Joanna Wivell of Insider's Madrid, a transplanted Yorkshire native who has been in Spain for 12 years, takes tourists through Madrid neighbourhoods on tapas crawls, among other guiding tours.

The firm's usual tapas tour (€85 per person) is from 8-11pm and involves four bars in the historic centre of Madrid, selected for their regional specialities and ambience.

She says the central idea of tapas dining is about enjoying and sharing the same dishes of food with other people while socialising and eating with alcohol, rather than going out to get drunk. There's a "very alive" energy as people get out to find what's going on. The city's people tend to "live in the present".

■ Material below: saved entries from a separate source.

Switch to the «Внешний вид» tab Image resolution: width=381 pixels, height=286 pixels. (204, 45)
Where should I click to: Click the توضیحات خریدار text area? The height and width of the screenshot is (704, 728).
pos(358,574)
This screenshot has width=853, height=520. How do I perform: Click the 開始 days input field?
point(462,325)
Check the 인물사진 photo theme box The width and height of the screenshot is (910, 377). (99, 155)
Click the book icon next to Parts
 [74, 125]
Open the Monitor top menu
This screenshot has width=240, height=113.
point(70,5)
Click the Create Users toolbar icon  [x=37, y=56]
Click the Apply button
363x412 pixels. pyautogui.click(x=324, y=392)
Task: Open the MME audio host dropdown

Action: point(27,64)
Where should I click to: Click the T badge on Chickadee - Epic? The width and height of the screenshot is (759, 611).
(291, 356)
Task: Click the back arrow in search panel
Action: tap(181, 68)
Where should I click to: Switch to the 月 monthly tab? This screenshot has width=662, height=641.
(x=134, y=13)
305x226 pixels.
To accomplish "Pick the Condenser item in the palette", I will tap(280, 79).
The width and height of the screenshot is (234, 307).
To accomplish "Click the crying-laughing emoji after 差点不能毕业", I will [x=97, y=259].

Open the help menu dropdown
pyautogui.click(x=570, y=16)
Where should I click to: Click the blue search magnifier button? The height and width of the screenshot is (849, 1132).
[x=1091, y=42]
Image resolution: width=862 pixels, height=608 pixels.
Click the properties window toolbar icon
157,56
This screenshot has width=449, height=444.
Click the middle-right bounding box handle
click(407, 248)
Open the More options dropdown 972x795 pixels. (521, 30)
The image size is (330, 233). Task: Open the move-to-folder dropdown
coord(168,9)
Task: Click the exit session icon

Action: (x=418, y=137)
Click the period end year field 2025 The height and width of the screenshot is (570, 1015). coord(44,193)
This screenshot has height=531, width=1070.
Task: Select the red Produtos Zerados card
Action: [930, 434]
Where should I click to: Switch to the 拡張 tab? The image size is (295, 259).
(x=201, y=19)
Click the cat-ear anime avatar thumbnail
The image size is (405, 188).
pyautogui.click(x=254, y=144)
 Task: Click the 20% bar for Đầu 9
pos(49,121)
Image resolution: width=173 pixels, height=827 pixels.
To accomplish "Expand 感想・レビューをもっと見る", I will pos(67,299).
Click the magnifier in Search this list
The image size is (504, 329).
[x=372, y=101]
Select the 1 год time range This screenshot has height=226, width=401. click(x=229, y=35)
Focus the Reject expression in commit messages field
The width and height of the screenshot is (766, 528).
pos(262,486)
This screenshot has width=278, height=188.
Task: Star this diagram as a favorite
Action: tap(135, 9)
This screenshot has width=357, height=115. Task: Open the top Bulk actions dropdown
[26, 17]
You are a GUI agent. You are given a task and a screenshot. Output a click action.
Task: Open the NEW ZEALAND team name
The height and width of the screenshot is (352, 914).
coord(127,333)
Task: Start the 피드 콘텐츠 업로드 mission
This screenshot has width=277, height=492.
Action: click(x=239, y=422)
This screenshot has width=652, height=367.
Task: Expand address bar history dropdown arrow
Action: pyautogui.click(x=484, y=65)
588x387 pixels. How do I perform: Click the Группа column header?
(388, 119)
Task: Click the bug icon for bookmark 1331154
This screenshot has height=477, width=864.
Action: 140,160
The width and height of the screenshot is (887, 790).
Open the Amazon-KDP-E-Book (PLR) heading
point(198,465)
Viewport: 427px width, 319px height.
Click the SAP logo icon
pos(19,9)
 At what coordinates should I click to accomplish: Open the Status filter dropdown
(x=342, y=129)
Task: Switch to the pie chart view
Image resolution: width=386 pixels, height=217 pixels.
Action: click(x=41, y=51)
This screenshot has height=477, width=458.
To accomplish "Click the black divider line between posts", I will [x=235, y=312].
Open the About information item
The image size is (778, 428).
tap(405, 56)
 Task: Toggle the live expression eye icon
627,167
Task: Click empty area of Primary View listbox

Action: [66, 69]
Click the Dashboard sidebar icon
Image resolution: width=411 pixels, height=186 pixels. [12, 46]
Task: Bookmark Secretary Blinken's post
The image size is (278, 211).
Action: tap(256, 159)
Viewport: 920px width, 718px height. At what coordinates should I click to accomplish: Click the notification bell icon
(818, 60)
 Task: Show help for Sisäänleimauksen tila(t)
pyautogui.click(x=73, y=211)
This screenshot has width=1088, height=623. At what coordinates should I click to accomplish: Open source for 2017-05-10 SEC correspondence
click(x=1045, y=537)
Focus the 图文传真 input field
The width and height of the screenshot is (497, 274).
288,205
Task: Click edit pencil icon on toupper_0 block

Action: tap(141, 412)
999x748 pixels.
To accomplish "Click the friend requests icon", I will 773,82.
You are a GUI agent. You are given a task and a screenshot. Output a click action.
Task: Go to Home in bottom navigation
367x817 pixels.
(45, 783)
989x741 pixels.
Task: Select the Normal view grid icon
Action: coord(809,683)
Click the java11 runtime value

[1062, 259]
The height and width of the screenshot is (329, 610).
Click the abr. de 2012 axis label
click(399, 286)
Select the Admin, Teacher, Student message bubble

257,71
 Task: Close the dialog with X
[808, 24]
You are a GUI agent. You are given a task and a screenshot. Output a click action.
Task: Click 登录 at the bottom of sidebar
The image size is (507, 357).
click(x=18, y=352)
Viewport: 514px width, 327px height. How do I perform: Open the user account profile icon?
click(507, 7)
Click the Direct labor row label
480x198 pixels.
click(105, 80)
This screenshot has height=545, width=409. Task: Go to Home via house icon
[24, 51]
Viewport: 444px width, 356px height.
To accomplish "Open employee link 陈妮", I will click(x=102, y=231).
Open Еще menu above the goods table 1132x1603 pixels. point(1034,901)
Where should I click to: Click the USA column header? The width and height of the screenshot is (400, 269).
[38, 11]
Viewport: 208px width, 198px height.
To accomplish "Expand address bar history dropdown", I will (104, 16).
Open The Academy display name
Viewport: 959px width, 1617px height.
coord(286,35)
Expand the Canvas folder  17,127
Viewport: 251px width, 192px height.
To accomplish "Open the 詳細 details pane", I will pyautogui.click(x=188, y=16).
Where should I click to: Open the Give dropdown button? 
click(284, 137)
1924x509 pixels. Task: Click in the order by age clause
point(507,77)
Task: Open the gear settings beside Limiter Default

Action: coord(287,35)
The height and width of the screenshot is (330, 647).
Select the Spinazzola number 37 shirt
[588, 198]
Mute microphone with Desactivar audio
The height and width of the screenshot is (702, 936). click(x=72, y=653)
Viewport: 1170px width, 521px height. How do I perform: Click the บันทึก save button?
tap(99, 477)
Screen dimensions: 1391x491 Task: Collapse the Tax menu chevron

At El Pez Gordo on Calle del Pez, a bar with photos of jazz and blues musicians on the walls, locals go for good food and beer. There's carpaccio de buey (oxmeat carpaccio); salmorejo (gazpacho dip); pavo en escabeche (turkey in escabeche sauce) all washed down with beer.

People gravitate to certain tapas bars for specialties. At Cerveceria La Ardosa, on Calle de Colon, they flip out a great Spanish omelette - tortilla de patatas. In suitably dim light, with rows of old bottles, bags of hanging onions, ham and salami nearby, we also tried the empanada de atun (tuna pie) with vermouth served from the bar tap.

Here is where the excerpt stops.